Reproduce precisely the lines of the material below from the line containing "Click the TradingView cloud logo icon" up to and including its last line. Pictures must not be copied.

(THE DATA Opens)

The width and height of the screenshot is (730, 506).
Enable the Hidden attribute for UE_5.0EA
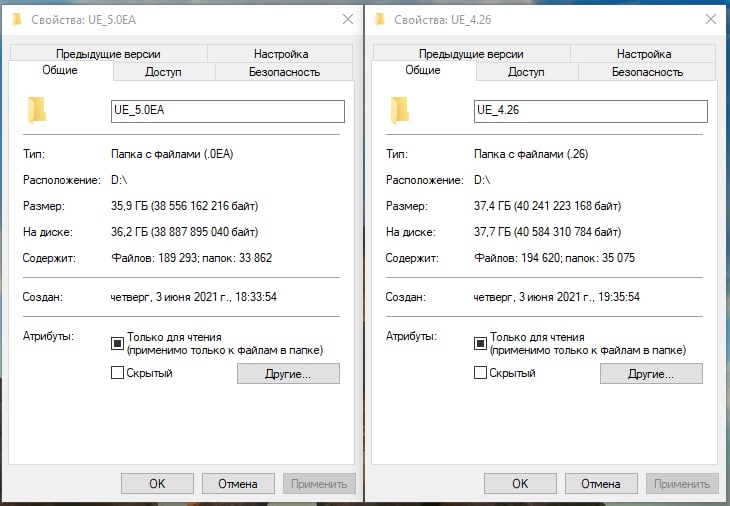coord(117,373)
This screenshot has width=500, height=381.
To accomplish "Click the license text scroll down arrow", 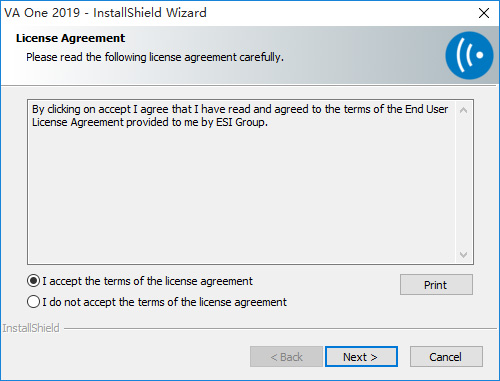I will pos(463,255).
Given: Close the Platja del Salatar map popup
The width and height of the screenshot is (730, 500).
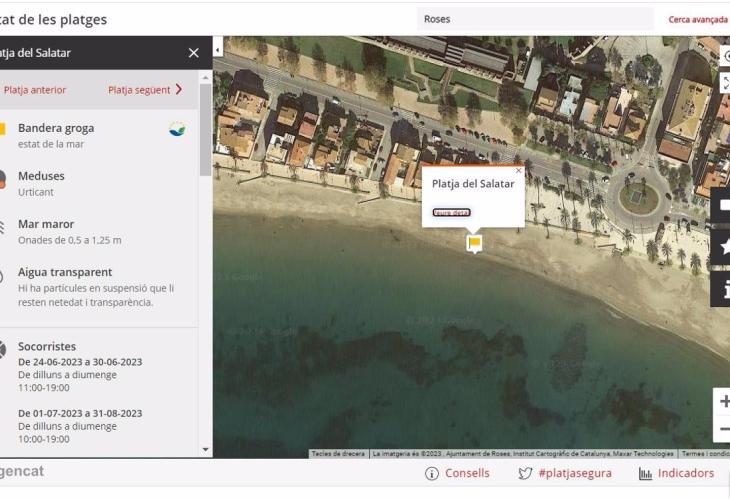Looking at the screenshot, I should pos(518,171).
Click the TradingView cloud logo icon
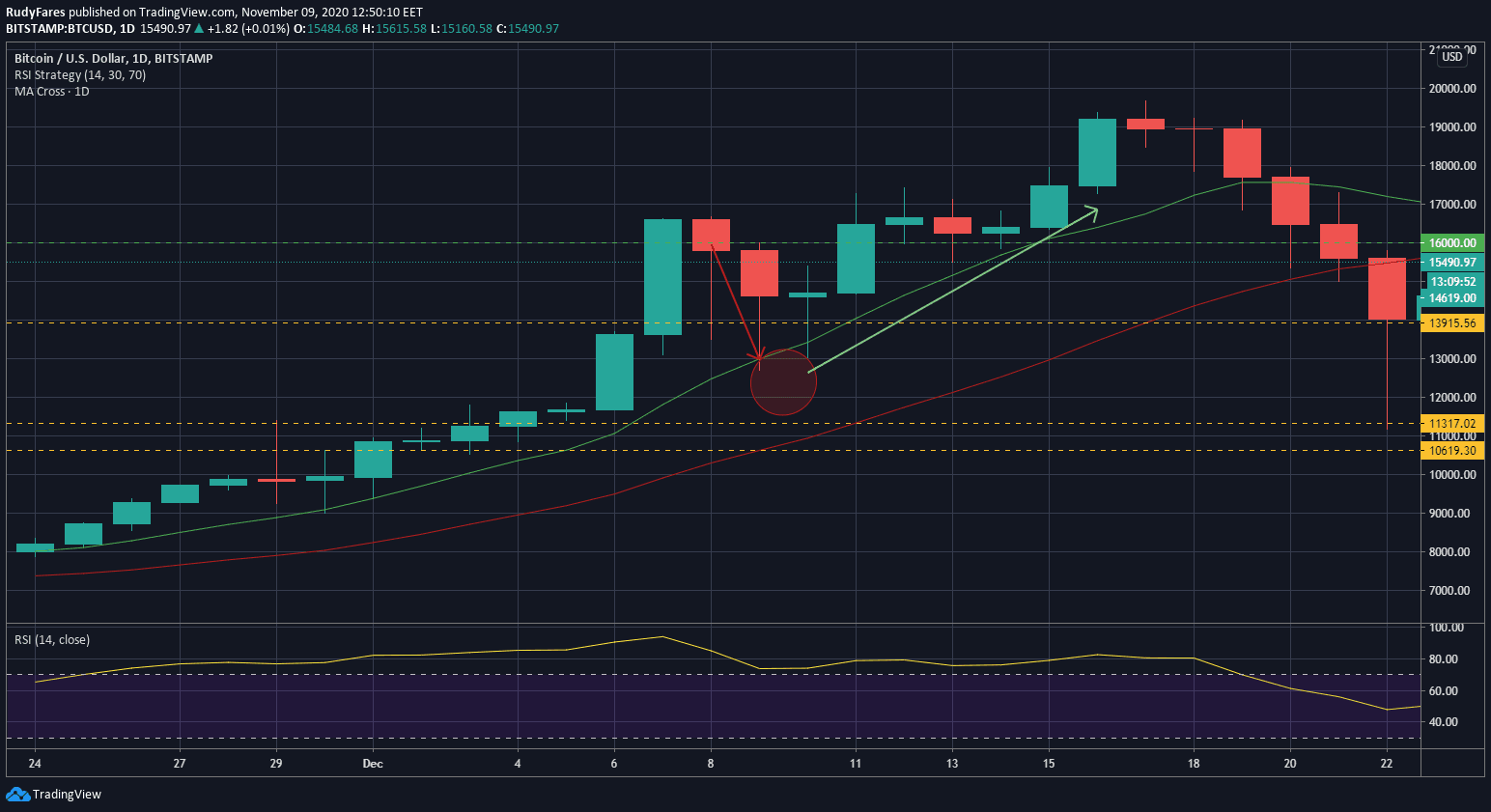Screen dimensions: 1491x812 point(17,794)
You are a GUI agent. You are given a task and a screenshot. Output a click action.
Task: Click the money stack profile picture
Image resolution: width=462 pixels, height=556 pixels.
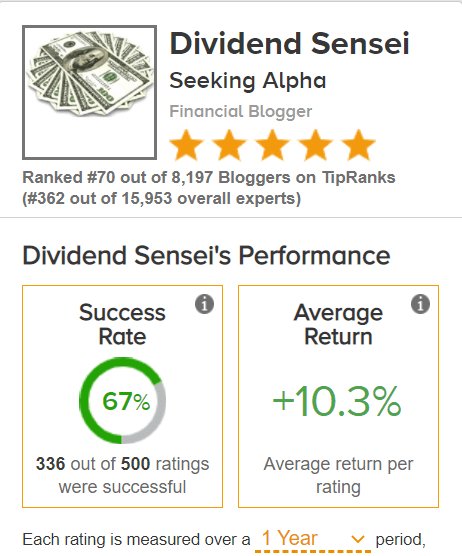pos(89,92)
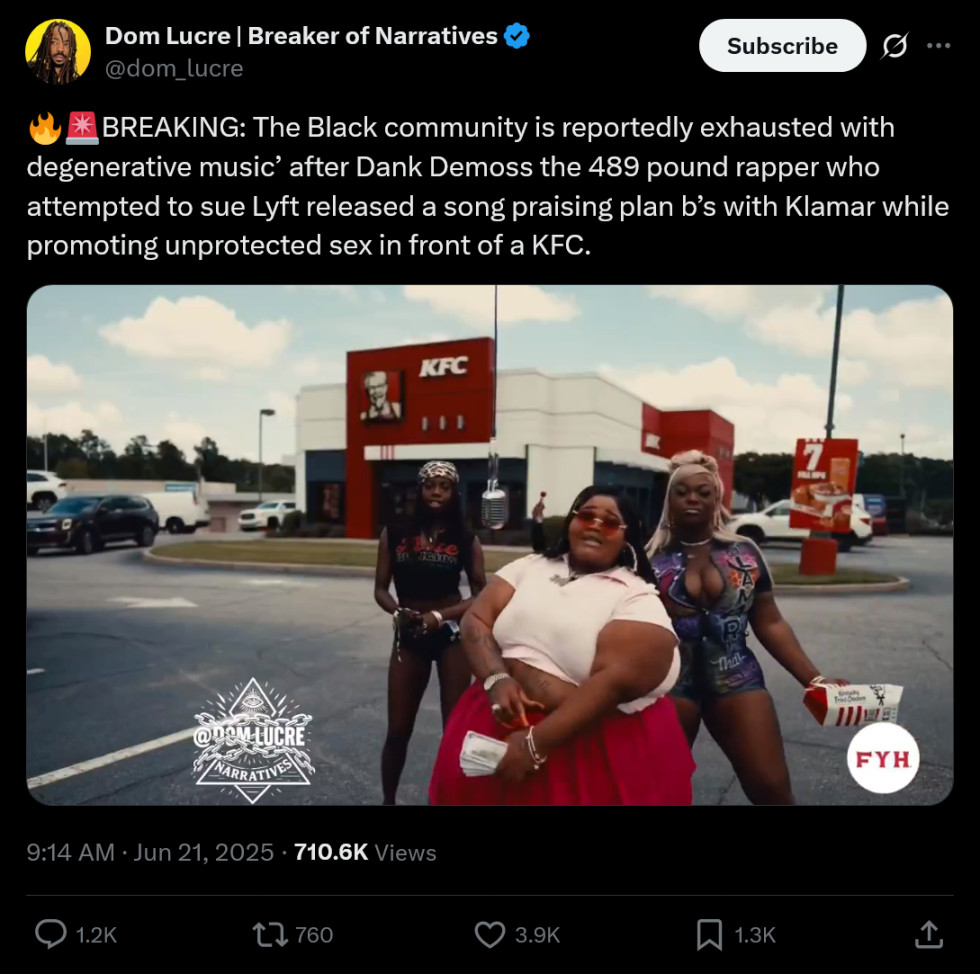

(THE DATA Closes)

- RESULT OF THIS TASK:
Click the TradingView cloud logo icon
Screen dimensions: 1491x812 point(17,794)
You are a GUI agent. You are given a task and a screenshot. Output a click action.
Task: Click the money stack profile picture
Image resolution: width=462 pixels, height=556 pixels.
pos(89,92)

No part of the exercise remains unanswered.